Fox & Friends co-host Brian Kilmeade defended President Donald Trump's policy of separating immigrant families at the border Friday, kicking off a flurry of public outrage. But it wasn't merely the fact that Kilmeade was defending one of the more controversial aspects of the Trump administration's "zero-tolerance" immigration policy that had people incensed; it was the argument he used to justify it. The Fox & Friends co-host defended separating migrant families at the border by arguing "these aren't our kids."
"Like it or not, these are not our kids," Kilmeade said on Friday's episode of Fox & Friends. "Show them compassion, but it's not like he's doing this to the people of Idaho or Texas. These are people from another country."
Kilmeade went on to say that those advocating to keep migrant families together during detention were "saying that [migrant children] are more important than people in our country who are paying taxes and who have needs as well." He also argued that, in separating migrant children from their parents, Trump was "trying to send a message" to neighboring countries. "This is a country that has rules and laws," he said. "We just can't let everybody in that wants to be here."
Kilmeade's comments were not well received Friday, with many on social media condemning him for promoting what they deemed to be a dehumanizing rhetoric. "These are the words of Nazi enablers," one Twitter user wrote in reference to Kilmeade's remarks.
Others accused the Fox & Friends host of employing racist arguments in defense of the Trump administration. "He makes a distinction between 'our' people and kids and 'those; people and kids," one Twitter user wrote. "To Brian Kilmeade, it's ok as long as we are only doing it to 'them.' What should this remind us of?"
Amid mounting public criticism and outrage, Kilmeade moved to clarify his comments on his radio show later in the day. "All kids are important, all kids are special," Kilmeade said on Fox News Radio's Brian Kilmeade Show. "What I'm just trying to say is, in this country, when they come in, as president of the United States you can only do so much for so many."
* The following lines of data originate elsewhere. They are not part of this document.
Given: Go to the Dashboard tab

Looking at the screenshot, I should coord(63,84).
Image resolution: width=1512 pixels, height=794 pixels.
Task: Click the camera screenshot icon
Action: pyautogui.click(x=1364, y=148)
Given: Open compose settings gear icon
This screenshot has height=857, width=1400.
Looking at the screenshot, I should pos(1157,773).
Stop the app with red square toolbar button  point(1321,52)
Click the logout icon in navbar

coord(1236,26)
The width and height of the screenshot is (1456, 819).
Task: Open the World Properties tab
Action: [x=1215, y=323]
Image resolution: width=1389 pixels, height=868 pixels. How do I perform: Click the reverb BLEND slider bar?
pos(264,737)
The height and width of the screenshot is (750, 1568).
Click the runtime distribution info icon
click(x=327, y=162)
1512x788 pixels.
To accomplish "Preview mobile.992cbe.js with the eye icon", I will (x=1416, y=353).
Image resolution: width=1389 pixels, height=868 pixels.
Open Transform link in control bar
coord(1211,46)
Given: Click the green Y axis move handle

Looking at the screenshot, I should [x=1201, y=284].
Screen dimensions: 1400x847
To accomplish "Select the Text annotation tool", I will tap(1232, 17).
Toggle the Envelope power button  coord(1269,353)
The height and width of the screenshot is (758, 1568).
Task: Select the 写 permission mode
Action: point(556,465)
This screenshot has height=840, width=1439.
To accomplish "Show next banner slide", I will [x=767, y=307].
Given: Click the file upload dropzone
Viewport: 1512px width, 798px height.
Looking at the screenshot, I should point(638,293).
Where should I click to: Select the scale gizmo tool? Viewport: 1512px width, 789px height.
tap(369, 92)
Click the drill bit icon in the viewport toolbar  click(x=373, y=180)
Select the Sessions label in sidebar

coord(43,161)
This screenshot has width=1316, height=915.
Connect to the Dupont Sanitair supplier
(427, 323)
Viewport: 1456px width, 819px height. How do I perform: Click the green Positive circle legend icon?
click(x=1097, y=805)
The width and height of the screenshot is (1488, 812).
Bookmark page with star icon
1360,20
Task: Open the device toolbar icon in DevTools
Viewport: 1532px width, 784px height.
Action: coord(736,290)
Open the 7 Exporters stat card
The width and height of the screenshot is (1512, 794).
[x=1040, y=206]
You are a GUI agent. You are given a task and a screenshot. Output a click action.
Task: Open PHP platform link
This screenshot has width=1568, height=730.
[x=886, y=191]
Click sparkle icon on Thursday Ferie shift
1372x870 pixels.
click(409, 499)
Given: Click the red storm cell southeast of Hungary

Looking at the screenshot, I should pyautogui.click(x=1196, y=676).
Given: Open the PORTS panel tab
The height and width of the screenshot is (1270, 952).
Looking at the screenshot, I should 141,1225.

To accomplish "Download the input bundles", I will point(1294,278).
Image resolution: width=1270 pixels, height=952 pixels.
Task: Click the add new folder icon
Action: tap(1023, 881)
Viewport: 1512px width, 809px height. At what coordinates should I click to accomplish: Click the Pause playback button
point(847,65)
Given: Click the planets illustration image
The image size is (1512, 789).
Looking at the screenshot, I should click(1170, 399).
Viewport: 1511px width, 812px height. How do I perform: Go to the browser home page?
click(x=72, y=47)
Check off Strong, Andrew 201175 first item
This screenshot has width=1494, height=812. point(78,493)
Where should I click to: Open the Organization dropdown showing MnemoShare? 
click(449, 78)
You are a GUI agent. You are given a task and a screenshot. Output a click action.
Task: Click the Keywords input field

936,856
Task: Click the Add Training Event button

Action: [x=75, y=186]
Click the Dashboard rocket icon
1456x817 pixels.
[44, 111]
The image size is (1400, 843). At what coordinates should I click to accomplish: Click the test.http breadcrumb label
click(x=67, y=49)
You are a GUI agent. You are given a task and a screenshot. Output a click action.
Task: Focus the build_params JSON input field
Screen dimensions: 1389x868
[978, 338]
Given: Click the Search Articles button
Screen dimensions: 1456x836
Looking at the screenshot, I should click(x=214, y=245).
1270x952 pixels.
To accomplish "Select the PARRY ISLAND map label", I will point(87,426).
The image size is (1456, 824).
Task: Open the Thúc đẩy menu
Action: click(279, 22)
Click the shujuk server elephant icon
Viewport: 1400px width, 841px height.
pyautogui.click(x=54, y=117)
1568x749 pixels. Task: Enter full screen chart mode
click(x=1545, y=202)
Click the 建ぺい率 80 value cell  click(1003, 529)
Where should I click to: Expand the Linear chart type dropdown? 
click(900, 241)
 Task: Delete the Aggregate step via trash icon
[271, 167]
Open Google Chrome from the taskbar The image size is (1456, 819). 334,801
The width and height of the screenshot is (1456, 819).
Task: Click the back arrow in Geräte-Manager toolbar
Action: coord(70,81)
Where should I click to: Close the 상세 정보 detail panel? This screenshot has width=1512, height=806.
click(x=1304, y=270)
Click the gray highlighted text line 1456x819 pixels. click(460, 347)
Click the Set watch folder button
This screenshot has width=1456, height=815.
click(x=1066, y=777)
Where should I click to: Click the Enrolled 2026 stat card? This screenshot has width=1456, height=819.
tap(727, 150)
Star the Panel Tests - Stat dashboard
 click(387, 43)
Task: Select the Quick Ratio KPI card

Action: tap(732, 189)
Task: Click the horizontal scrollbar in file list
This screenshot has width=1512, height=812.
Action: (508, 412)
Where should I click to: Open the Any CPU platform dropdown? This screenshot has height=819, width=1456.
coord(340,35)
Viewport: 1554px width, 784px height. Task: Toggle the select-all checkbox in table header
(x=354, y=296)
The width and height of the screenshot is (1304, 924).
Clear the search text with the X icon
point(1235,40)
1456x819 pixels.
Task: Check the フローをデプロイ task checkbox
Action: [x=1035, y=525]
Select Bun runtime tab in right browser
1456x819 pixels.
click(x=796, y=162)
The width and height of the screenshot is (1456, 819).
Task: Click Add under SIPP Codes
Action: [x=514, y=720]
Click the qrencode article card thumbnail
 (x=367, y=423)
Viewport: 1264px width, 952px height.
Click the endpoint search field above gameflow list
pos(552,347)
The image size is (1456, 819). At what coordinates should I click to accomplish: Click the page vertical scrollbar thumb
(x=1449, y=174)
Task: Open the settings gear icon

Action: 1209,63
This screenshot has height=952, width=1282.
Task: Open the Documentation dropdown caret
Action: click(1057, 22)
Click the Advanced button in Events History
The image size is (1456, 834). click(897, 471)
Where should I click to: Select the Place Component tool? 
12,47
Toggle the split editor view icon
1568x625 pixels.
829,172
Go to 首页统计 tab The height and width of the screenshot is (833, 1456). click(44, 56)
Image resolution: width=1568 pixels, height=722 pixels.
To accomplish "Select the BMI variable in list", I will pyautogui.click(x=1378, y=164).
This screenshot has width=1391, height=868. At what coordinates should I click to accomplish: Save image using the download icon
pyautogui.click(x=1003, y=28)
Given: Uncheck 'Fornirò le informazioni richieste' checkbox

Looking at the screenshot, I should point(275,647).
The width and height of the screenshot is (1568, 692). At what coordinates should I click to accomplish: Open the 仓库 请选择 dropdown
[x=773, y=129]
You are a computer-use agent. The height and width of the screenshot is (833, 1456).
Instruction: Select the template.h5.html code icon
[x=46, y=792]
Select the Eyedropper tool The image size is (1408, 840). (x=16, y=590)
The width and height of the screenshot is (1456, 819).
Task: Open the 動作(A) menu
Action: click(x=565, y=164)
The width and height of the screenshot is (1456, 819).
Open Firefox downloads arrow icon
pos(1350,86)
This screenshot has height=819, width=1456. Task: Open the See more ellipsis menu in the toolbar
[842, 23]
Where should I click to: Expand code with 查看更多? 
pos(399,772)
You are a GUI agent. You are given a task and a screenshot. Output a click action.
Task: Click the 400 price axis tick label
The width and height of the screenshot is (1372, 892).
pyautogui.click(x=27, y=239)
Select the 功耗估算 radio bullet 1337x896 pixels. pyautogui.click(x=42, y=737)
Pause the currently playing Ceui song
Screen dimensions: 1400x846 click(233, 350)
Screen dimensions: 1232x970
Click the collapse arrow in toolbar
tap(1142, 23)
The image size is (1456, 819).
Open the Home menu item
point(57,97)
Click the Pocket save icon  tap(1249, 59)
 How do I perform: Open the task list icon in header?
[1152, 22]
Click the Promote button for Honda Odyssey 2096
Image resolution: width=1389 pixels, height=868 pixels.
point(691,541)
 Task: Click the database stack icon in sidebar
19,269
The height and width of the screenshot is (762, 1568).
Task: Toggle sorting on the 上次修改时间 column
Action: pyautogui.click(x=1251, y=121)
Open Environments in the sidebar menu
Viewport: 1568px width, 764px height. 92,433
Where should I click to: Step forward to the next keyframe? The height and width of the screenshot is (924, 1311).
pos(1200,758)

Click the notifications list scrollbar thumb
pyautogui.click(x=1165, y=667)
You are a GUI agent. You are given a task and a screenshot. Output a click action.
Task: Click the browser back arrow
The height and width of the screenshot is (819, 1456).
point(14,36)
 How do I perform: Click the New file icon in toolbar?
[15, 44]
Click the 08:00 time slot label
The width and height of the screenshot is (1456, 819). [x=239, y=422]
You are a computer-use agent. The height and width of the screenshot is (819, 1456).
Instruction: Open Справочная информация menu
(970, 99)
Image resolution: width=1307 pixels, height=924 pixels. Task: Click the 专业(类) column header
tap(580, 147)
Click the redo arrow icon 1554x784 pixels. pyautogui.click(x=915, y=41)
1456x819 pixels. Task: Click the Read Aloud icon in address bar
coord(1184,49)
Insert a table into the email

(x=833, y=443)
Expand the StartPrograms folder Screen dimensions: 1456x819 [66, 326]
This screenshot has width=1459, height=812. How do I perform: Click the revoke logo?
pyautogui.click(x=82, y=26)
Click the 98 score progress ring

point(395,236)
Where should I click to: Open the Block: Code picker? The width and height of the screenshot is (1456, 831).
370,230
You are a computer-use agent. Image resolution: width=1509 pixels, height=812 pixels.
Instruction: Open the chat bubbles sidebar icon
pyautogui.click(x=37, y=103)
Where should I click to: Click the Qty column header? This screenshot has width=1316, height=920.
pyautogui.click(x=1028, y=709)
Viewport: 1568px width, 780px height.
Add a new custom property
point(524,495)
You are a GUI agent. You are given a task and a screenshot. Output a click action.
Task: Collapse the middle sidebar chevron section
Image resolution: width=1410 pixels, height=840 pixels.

Kilmeade argued that it was necessary to have priorities and that U.S. citizens should top migrant children. "Everybody's important, but for the president of the United States, his point seems to be that the kids in this country are his priority," Kilmeade said. "When it comes to our country, I think you have to have a priority because you can't pay for everybody [or] for everything that you want."
He later tweeted that he had "compassion for all children, especially for all the kids separated from their parents right now."
But Kilmeade further defended President Trump's "zero tolerance" immigration policy on Friday's Fox & Friends, arguing that "somebody has to deal with this issue."
"It wasn't President Trump's idea to have everyone leave from Central and South America in June," he said. Kilmeade then went on to attack those who offered up criticisms of Trump administration policies without proposing adequate replacements. "If you don't like his policy, he's also open to your policy, rather than just criticizing his," he said.
After intense public outrage, President Trump signed an executive order Wednesday that would reportedly stop the administration's policy of separating families without ending its "zero-tolerance" immigration policy. Under the executive order, families apprehended illegally entering the country can now be held at detention centers together. It was not made immediately clear if, how, or when families already separated under the policy will be reunited. According to The Hill, thousands of children are believed to have been separated from their parents as a result of the policy.
But the administration may not actually plan to adhere to a permanent end to its policy of separating families at the border, according to one legislator. "[Homeland Security Secretary Kirstjen] Nielsen privately told lawmakers the Administration may go back to separating children from their parents," Rep. Adam Schiff wrote Thursday in a tweet calling on Congress to ensure that didn't happen.